Open in a separate window

Figure 2.

Integrated Classical and RNA-Seq Expression Results. Partial results from a search for genes expressed in liver, at TS:28 (postnatal), assayed by classical in situ methods and by RNA-Seq are shown. New features are identified with red arrows, featured links shown as dotted arrows. (A) Search parameters. (B) Suite of expression result filters. Sample-level filters (left column) restrict expression results by sample metadata, and include the new TPM Level filter (RNA-Seq data only). New gene-level filters (right column) restrict expression results by gene annotations, including gene type, and high-level terms for ontology annotations (Gene Ontology, Mammalian Phenotype Ontology, and Disease Ontology). Filters enacted for this result set are shown (Filtered by). (C) Filtered result set showing Assay results tab (Assays tab view shown in Figure ​Figure3).3). Link-outs indicated by dotted arrows. New sample-level metadata columns (down arrows) can be shown/hidden with the Show Additional Sample Data toggle (RNA-Seq data-specific columns indicated). A new Morpheus heat map of RNA-Seq results is rendered by clicking the RNA-Seq ▸ Heat Map button (see Figure ​Figure4A).4A). New links to the Expression Atlas at EBI and the GXD RNA-Seq and Microarray Experiment Summary for RNA-Seq experiments are shown.
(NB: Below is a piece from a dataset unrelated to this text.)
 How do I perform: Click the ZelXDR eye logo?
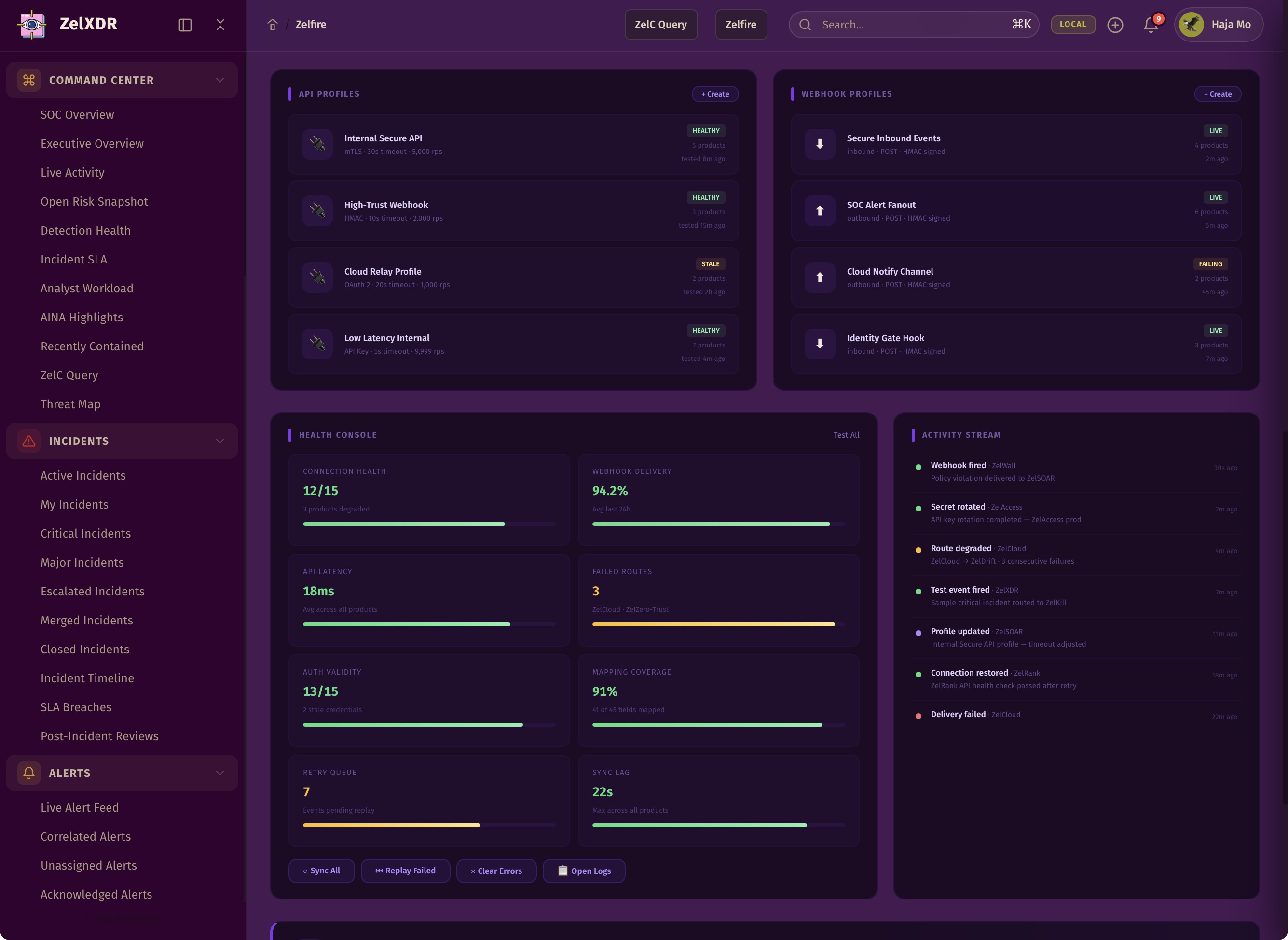(x=32, y=24)

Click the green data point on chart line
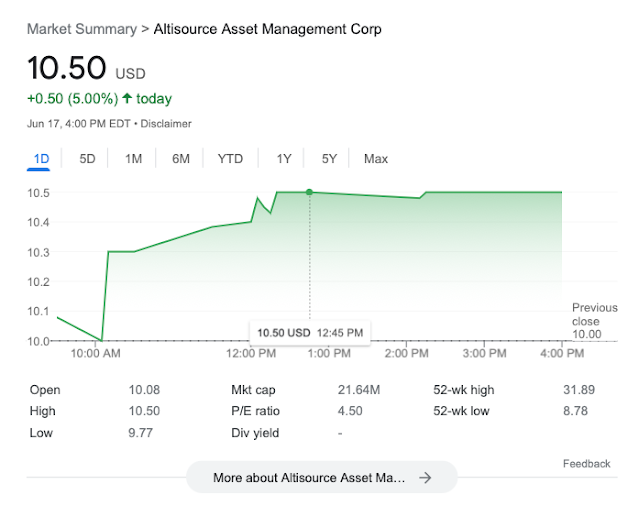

Links to the GXD assay details (including images) exhibited in Figure ​Figure4C,4C, from the Result Details and Images columns are shown. The complete Assay results set can be exported as text to the user's desktop, and includes the new sample-level metadata columns shown.

IMPROVEMENTS TO THE GXD USER INTERFACE

RNA-Seq and microarray experiment search

The RNA-Seq and Microarray Experiment Search tool [http://www.informatics.jax.org/gxd/htexp_index; detailed in (11)] enables users to quickly and reliably find specific high-throughput expression data sets from the metadata index described above. The search form supports detailed queries for RNA-Seq and/or transcription microarray experiments by attributes of the samples assayed, including anatomical structure, developmental stage, mutant gene, mouse strain and sex. The search form also provides a text search function that returns experiments by text string matches in titles or descriptions. In addition, users can search for specific experiments by experiment ID.
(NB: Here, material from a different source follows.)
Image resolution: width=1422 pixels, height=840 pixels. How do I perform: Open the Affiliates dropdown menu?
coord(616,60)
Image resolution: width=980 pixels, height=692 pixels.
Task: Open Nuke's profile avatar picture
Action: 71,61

The search results summary provides well organized information profiles of each experiment returned, which include title and full description, assay type (method), study type and experimental variables involved (i.e.the metadata fields that distinguish samples in the study). Access to GXD-curated metadata details for each sample of an experiment is prominent on the experiment summary. The total number of samples is shown and the number of samples that matched the search parameters is also shown. This is a valuable feature, since experiments can include samples from diverse biological sources. A link is provided to a tabular view of all samples for an experiment with their associated metadata, and the samples that matched search parameters are distinguished. When experiments are returned by text string match, matching text is conveniently highlighted. The summary also includes links to relevant external resources for each experiment where available, including PubMed, ArrayExpress, GEO and the Expression Atlas. Finally, for RNA-Seq experiments included in GXD’s RNA-Seq expression data load, links are provided to the GXD expression summary page for the corresponding experiment.
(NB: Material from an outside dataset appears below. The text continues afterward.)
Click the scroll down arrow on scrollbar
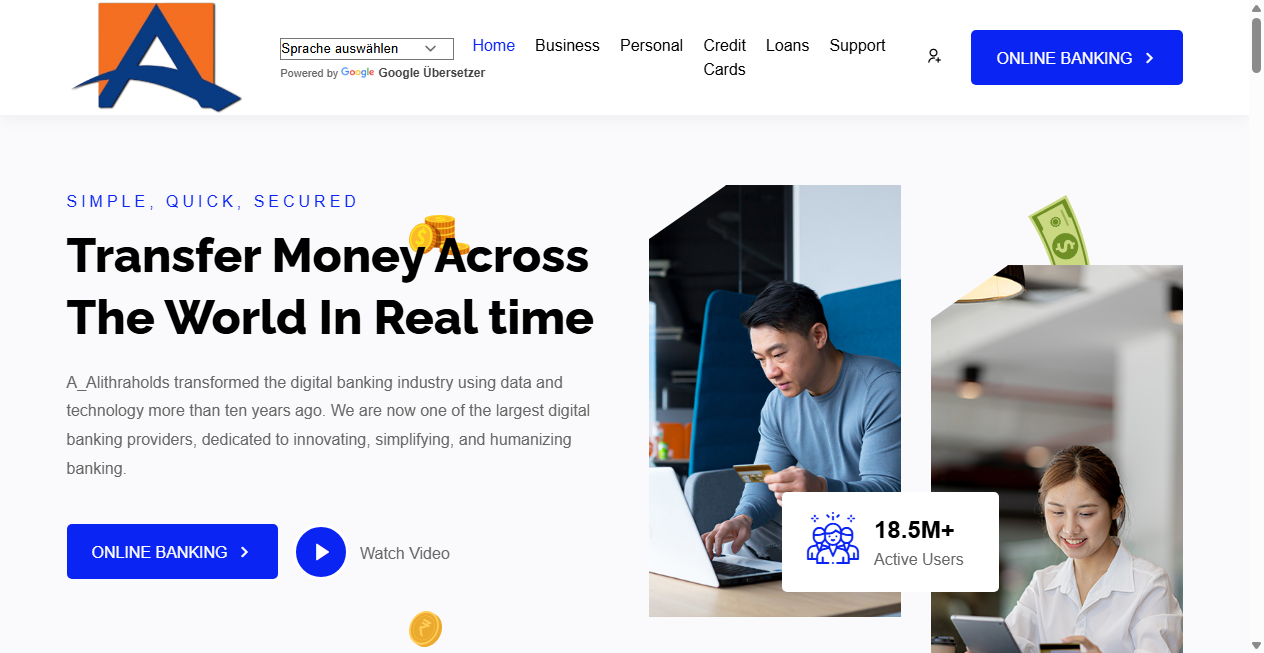 pyautogui.click(x=1256, y=644)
New and integrated search capabilities for RNA-Seq and classical expression data

Our approach is to add value to RNA-Seq data by integration with the other expression data types in GXD, and with the genetic, functional, phenotypic and disease-oriented data in MGI. This integration allows us to provide new search and analysis capabilities for RNA-Seq data. The newly incorporated RNA-Seq data are accessible throughout much of the GXD user interface, including (a) the Standard Gene Expression Data Search, which permits querying for expression data by an array of different search parameters, including user-specified metadata and biomedically relevant annotation profiles (http://www.informatics.jax.org/gxd; Standard Search tab); (b) the GXD Batch Search tool, which returns expression data from input lists of genes (http://www.informatics.jax.org/gxd/batchSearch) and (c) the Mouse Developmental Anatomy Browser, where links to expression data from specific anatomical structure searches are superimposed on a dynamic hierarchical display of mouse anatomical structures (http://www.informatics.jax.org/vocab/gxd/anatomy/). RNA-Seq data are excluded from the default settings of the Standard Gene Expression Data Search due to the expansive result sets common to genome-wide assays; this is clearly indicated on the Search Form. RNA-Seq data can be included with a single click in the Assay types section on the form. To assure responsive system performance, we optimized front end configuration and imposed reasonable limits for Standard and Batch GXD searches. For the Standard Gene Expression Data search, we set a limit of 21 million expression assay results. This threshold is high enough to include all results for any anatomical structure or developmental stage spanning all assay types (including RNA-Seq). The interface informs users when their search results pass this threshold, and encourages search refinement. The GXD Batch Search has an input limit of 5000 genes.

All of GXD’s expression data search forms, and links provided from the Gene Expression section of MGI Gene Detail pages lead to the same multi-tabbed displays that summarize data at different levels of detail (Genes, Assays, Assay results, Images) and via two different Matrix Views (Tissue ×Stage and Tissue ×Gene). RNA-Seq data are integrated into these summary views when selected on the Standard search form. Tools provided on these summaries allow users to filter, sort, and iteratively refine search results, and download the data for further analysis. We have recently added new gene-level filters that enable users to narrow search results effectively (see Figure ​Figure2B2B).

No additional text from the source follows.